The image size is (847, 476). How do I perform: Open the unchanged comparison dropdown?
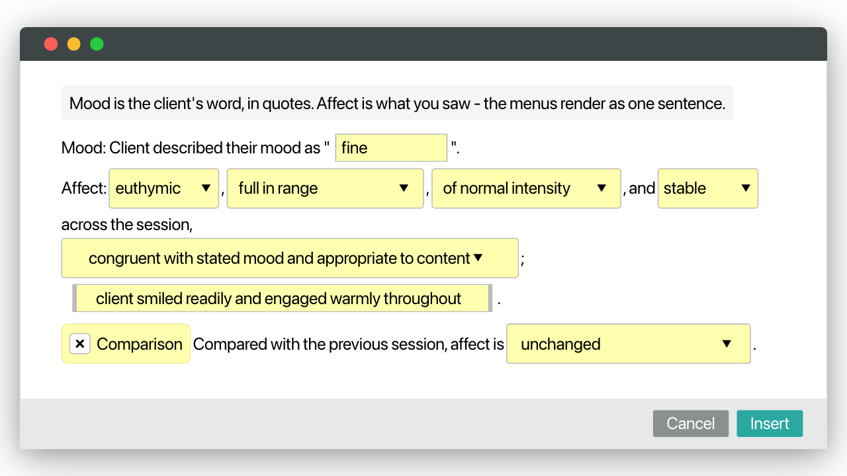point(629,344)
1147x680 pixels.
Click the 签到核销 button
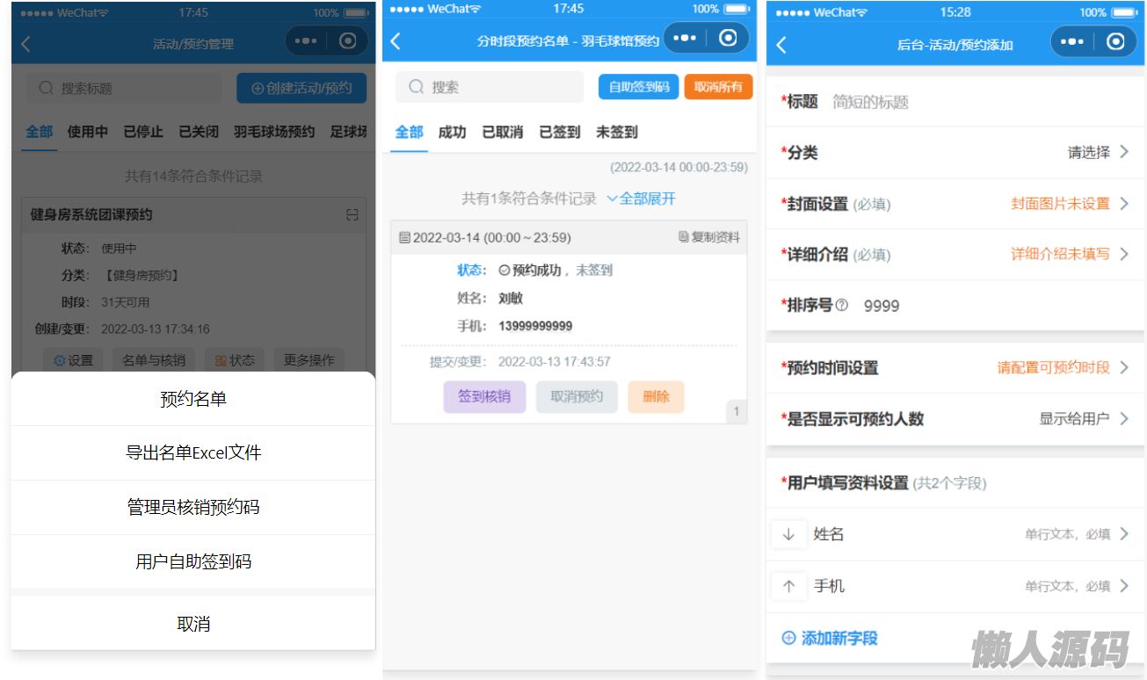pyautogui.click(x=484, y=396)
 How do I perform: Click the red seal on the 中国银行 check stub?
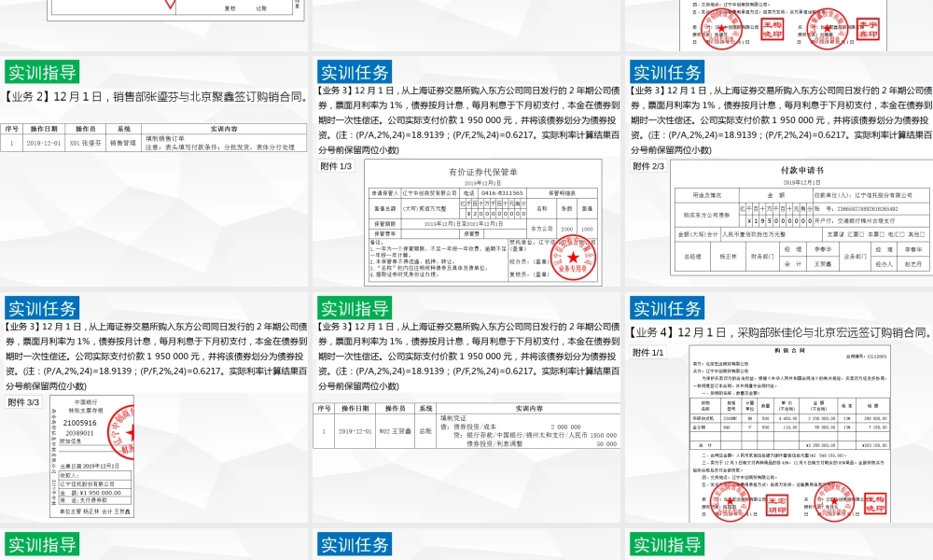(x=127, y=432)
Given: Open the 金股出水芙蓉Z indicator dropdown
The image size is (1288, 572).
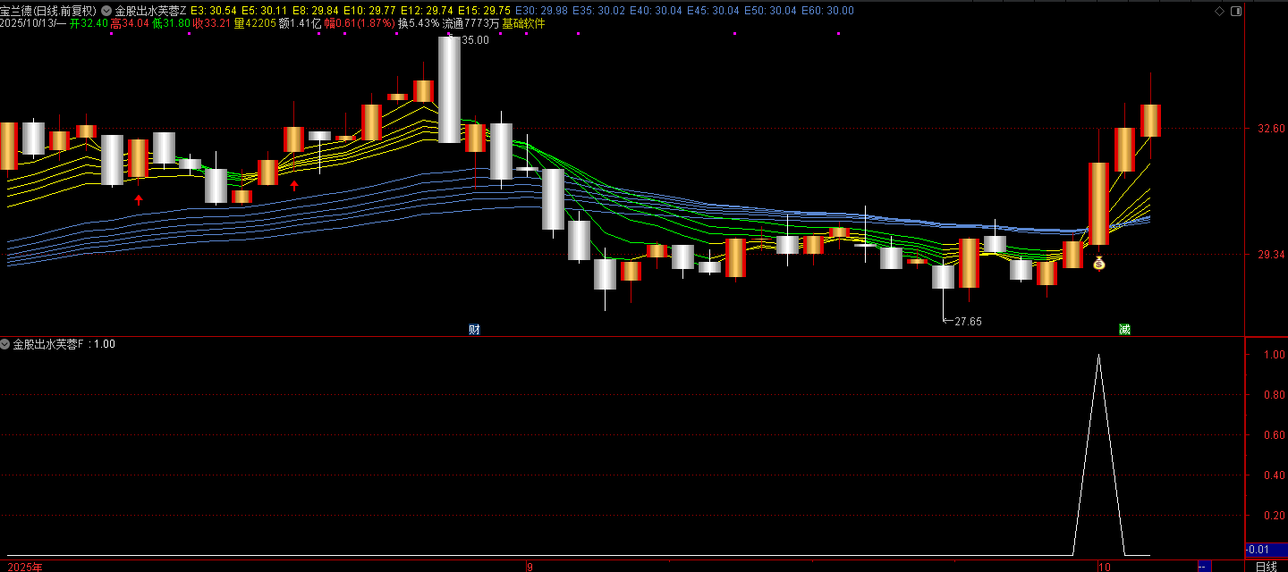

━━━━━━

## Short exercise
Copy out all the lines above again in full, offsetting each coordinate in the answers by adding 60 to it, and leave the pictures out.

## Response
The image size is (847, 476). How do I perform: Open the unchanged comparison dropdown?
point(689,404)
1147x680 pixels.
Click the 签到核销 button
pyautogui.click(x=544, y=456)
 How do I perform: Click the red seal on the 中国银行 check stub?
(x=187, y=492)
Given: Open the 金股出水芙蓉Z indicator dropdown
The image size is (1288, 572).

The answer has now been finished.